Critics tend to argue that literal miracles would be the supporting evidence needed to verify that there is a God. And yet, mystic’s like Swedenborg assert that when you force belief through miracles, that belief doesn’t penetrate to the heart, the spirit, and so quickly turns sour due to the perceived attempt to force our spirit into something it’s not ready for – just as we saw with Pharaoh, who, forgetting his lessons, lashes out after each miracle (similar to the Pharisees do with Christ!) until Egypt’s final vengeful pursuit and demise.
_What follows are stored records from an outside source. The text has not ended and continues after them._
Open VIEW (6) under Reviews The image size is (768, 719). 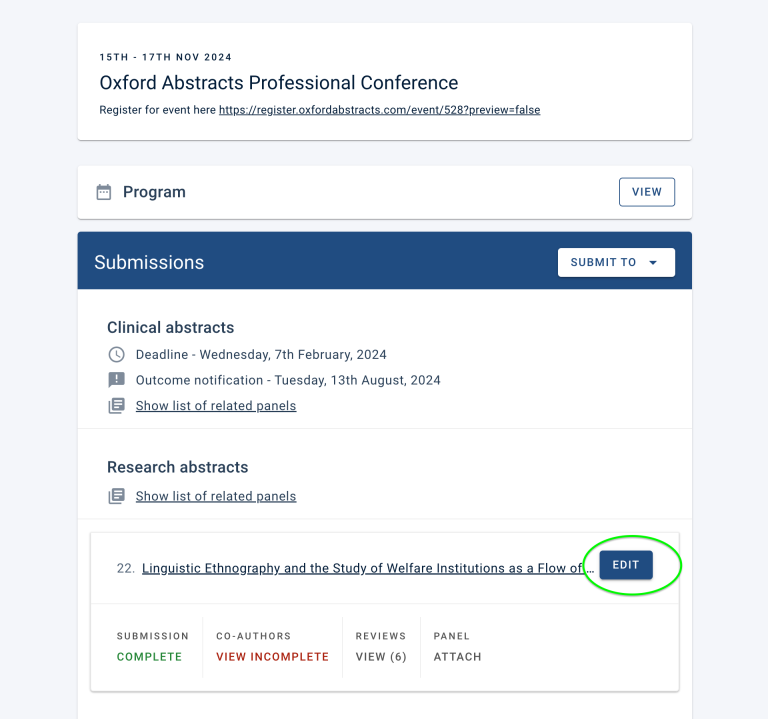pos(381,657)
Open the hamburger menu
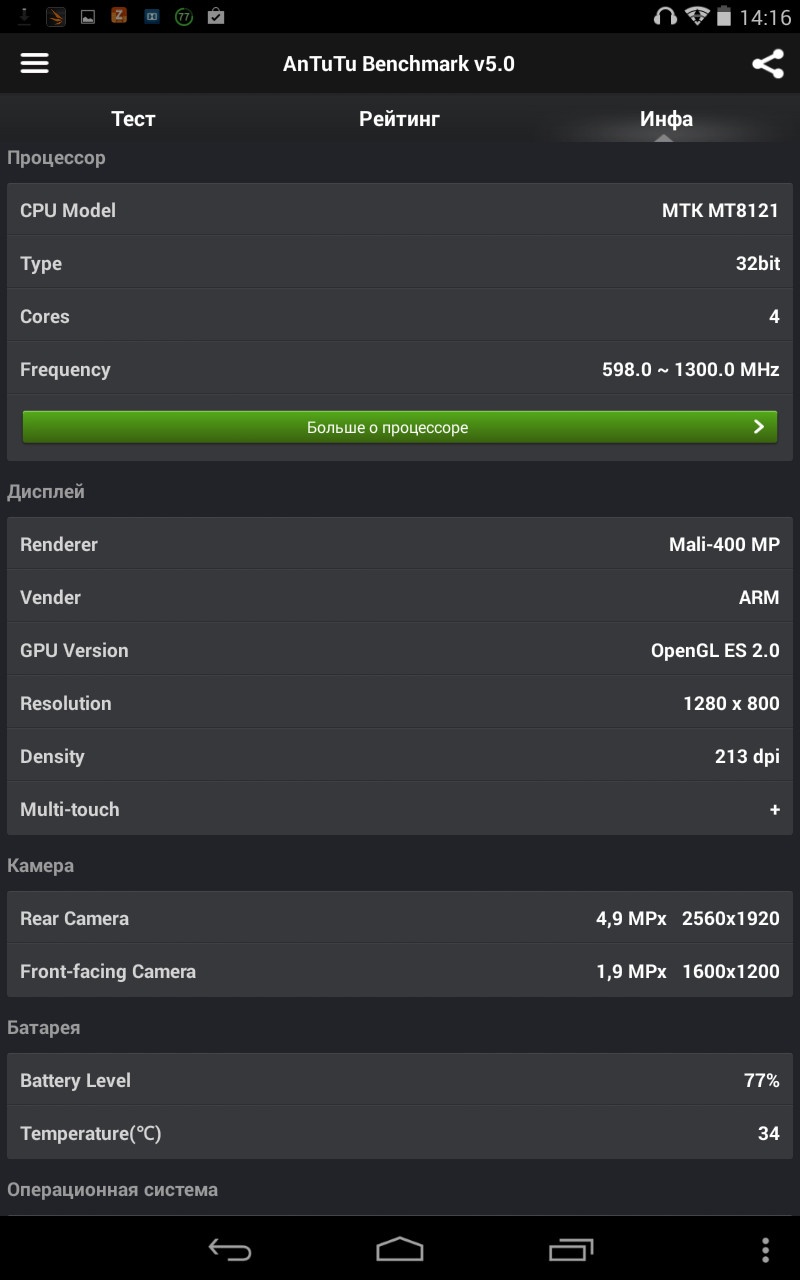The height and width of the screenshot is (1280, 800). (x=34, y=63)
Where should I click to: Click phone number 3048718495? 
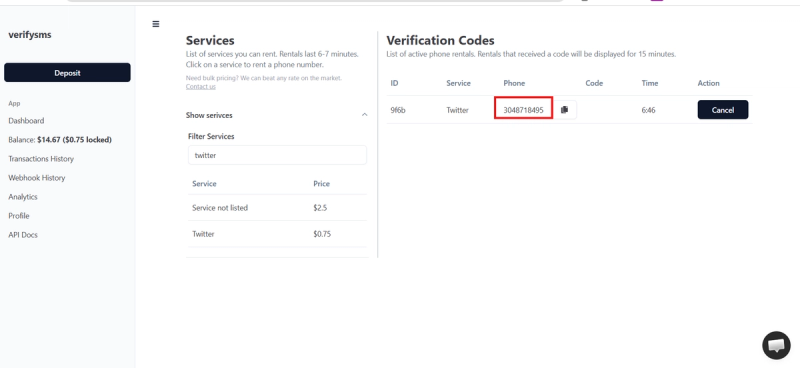(x=523, y=110)
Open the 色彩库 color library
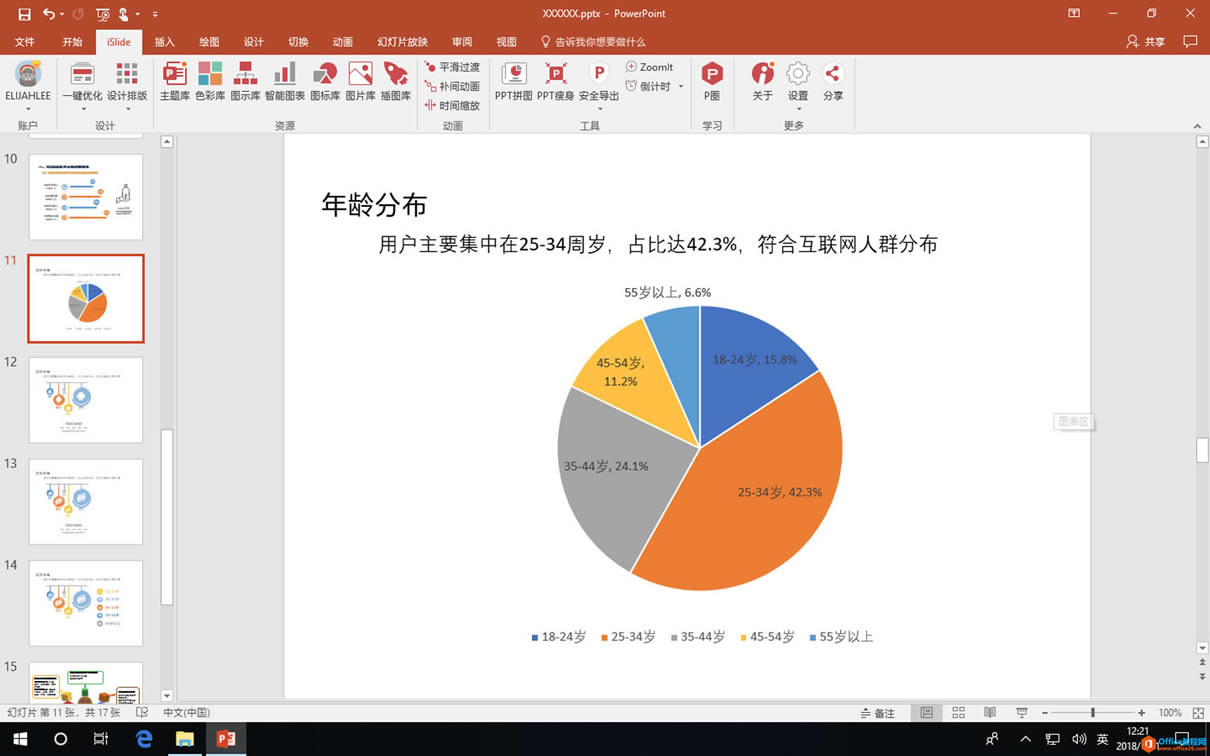This screenshot has height=756, width=1210. tap(209, 82)
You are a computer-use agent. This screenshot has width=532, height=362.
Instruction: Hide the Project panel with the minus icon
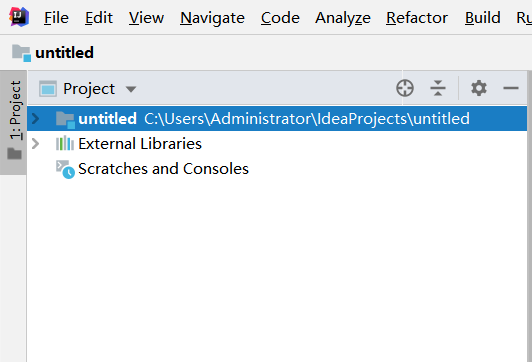coord(511,88)
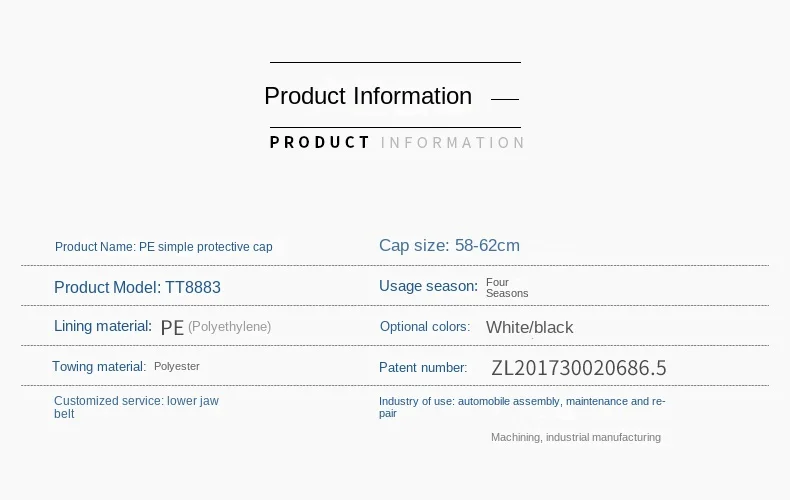The width and height of the screenshot is (790, 500).
Task: Select the White/black color value
Action: coord(530,328)
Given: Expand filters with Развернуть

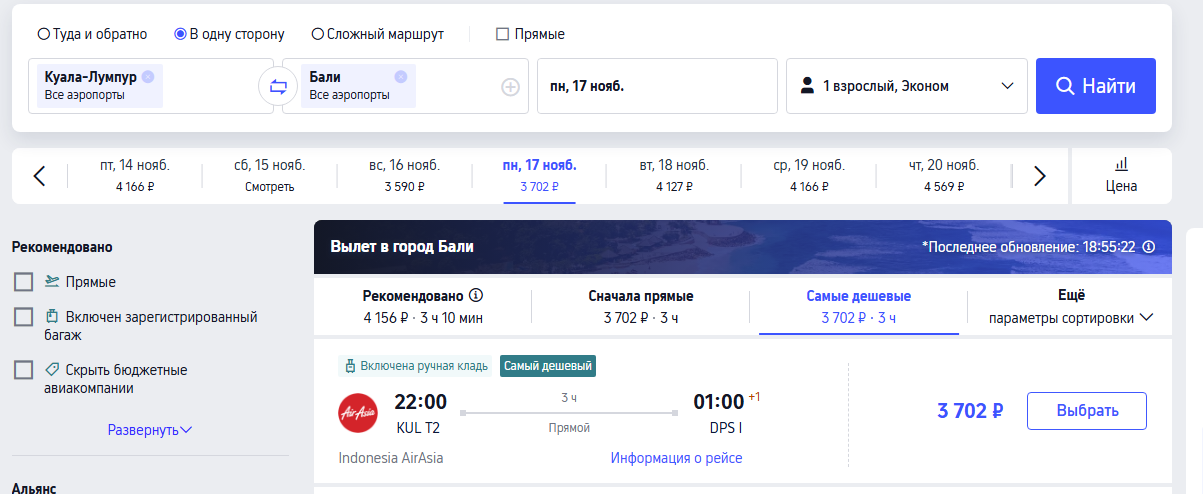Looking at the screenshot, I should coord(150,430).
Instead, the Lord is most interested in transforming our affections through a state of freedom, eventually leading us into a place of deep compassion, love, and awareness of our interconnectedness, grounded in an internal conviction that we’ve seemed to have developed ourselves through accepting a rational mind and a loving heart, and not an external conviction literally forced on us. God is the opposite of what this Pharaoh represents.

 

This is the miracle work of the Spirit in many traditions: to advent into our minds, in our motivations, reflections, and actions. Not as a specific tradition, but in the diverse way that only infinite love, compassion, expression, and vibrancy can. This is the type of miracle that I believe Christ speaks of when he says that we will do miracles “greater than [those of his earthly life].” We are empowered by the Holy Spirit to transform our own hearts and others’ in the light of freedom, diversity, and love. But when we are forced to believe this it undermines the chances that we will genuinely believe, which is perhaps part of the cultural backlash toward religion that we see in the wake of an often historically dominating, forceful approach to spreading and maintaining the faith. Irreligion in society can sometimes be a sign of Israel leaving Egypt!

 
 

It’s funny though, frequently the people that say that there is no evidence for historical miracles are the same people that close their ears when you point to the metaphor of scripture being the point of scripture, somehow believing that spiritual parable is a copout (despite the evidence for it) compared to more literal interpretations. This, despite the fact that any purely literal interpretation of even one book of Biblical scripture is impossible due to its constant use of literary symbols. How else do we explain countless metaphorical phrases like, “with the rod of his lips,” “hardened his heart,” “I will give you a new heart,” “a broken spirit,” “I will save you with my right hand,” “Truth will be a belt around his hips,” and on and on?

 

Whether or not the literal “major” miracles of our spiritual texts are true history, it’s the metaphorical miracles – the miracles of our spirit – that our truly real and lasting, since they impact the things that both we and Divinity hold most dearly: our hearts, our souls, how we feel and think, our spiritual states to eternity, and our freedom from our hurtful attachments and enslaving addictions. When we allow our hearts to unclench and release our selfish domination (Pharaoh) over our Divinely interconnected lives (the Israelites), we start to feel a true miracle and find a truer freedom and a greater, more internal promised land. An idea supported by major veins in most major traditions, from Buddhism to Sikhism and new age spiritualities.

 
 

These miracles allow the miracles of greater social justice, acceptance, affirmation, and peace to manifest through us and into society. And these are the miracles on earth that we ultimately yearn for, a true manifestation of the miracle of love in community, and they point to the greatest miracle of all: the selflessness of a truly loving state of compassion and wisdom, which is God’s greater advent within.

 

What greater miracle than loving our neighbors as ourselves, than loving our enemies? When we finally feed the underfed, house the unhoused, free the captives, and shore up the cracks in our village-mindset that foster fear, enslavement, competition, oppression, and bitterness, we finally see miracles that are “greater than” Christ’s, and yet are also Christ’s, since God’s grace and love manifests in all goodness, all healthy spiritualities, embodiments, and life.